Sundar (2020) describes the rise of machine agency as a condition in which AI systems increasingly act as communicative agents rather than passive tools. The AI agent PC is precisely this: a device where the machine is not simply processing input but initiating actions, filtering information, and completing tasks with varying degrees of user oversight. The organizational risk this creates is not primarily a security risk, though that is real. It is a coordination risk. When agents mediate communication across an organization, the quality of organizational outcomes becomes a function of how well individuals can specify, monitor, and correct agent behavior. If that capacity is unevenly distributed across employees, you get a new source of variance that management structures are not currently designed to address.

Hancock, Naaman, and Levy (2020) argue that AI-mediated communication introduces systematic distortions that are invisible to participants who lack structural awareness of how the mediation works. An organization deploying AI agent PCs across a workforce without investing in schema-level understanding - not procedural manuals, but genuine structural comprehension of how agents prioritize and act - is building asymmetry into its coordination infrastructure from the start.
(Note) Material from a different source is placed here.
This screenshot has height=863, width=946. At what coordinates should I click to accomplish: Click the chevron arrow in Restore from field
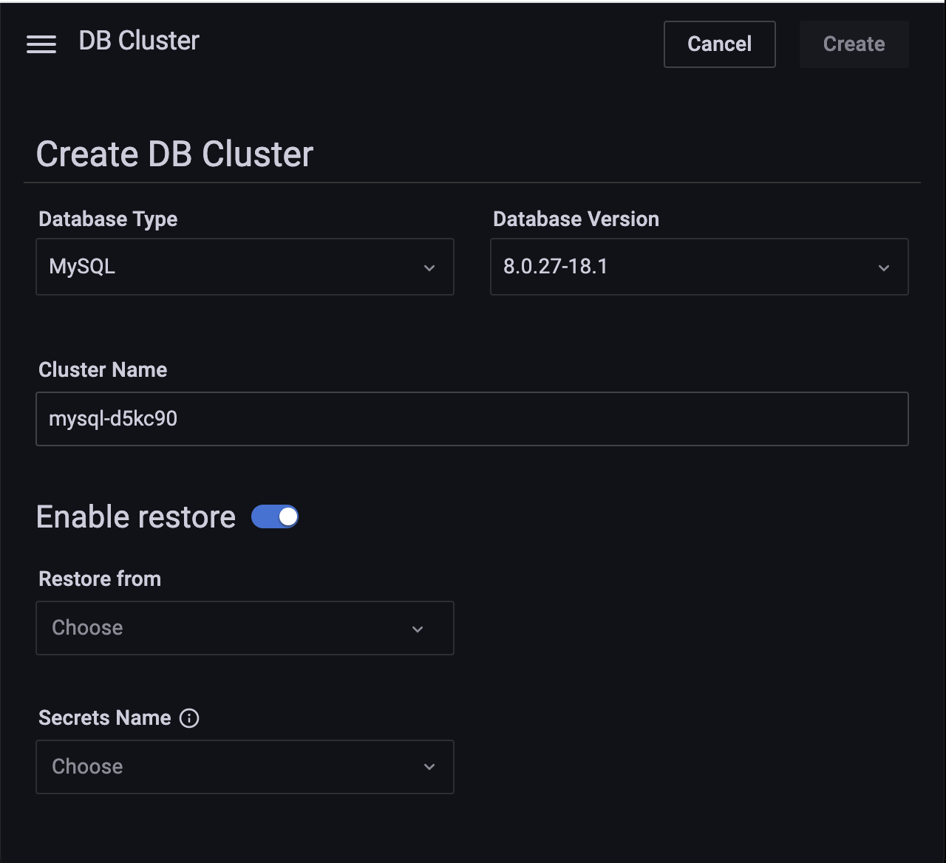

What the Infrastructure Rollout Actually Requires

Nvidia's announcement is credible as a hardware strategy. The question it does not answer, and that no hardware announcement can answer, is what the competence distribution across adopting organizations will look like eighteen months after deployment. If Gentner's (1983) structure-mapping logic holds, users who develop accurate schemas of how agentic systems operate will transfer that understanding across tool updates and configuration changes. Users who learn procedures will face repeated retraining costs every time the underlying system shifts. Nvidia is building a powerful new application layer. The organizations that extract value from it will be the ones that treat competence development as a structural problem, not a documentation problem.

References

Gagrain, A., Naab, T. K., & Grub, J. (2024). Algorithmic media use and algorithm literacy. New Media & Society.

Gentner, D. (1983). Structure-mapping: A theoretical framework for analogy. Cognitive Science, 7(2), 155-170.

Hancock, J. T., Naaman, M., & Levy, K. (2020). AI-mediated communication: Definition, research agenda, and ethical considerations. Journal of Computer-Mediated Communication, 25(1), 89-100.

Hatano, G., & Inagaki, K. (1986). Two courses of expertise. In H. Stevenson, H. Azuma, & K. Hakuta (Eds.), Child development and education in Japan (pp. 262-272). Freeman.

Kellogg, K. C., Valentine, M. A., & Christin, A. (2020). Algorithms at work: The new contested terrain of control. Academy of Management Annals, 14(1), 366-410.

Sundar, S. S. (2020). Rise of machine agency: A framework for studying the psychology of human-AI interaction. Journal of Computer-Mediated Communication, 25(1), 74-88.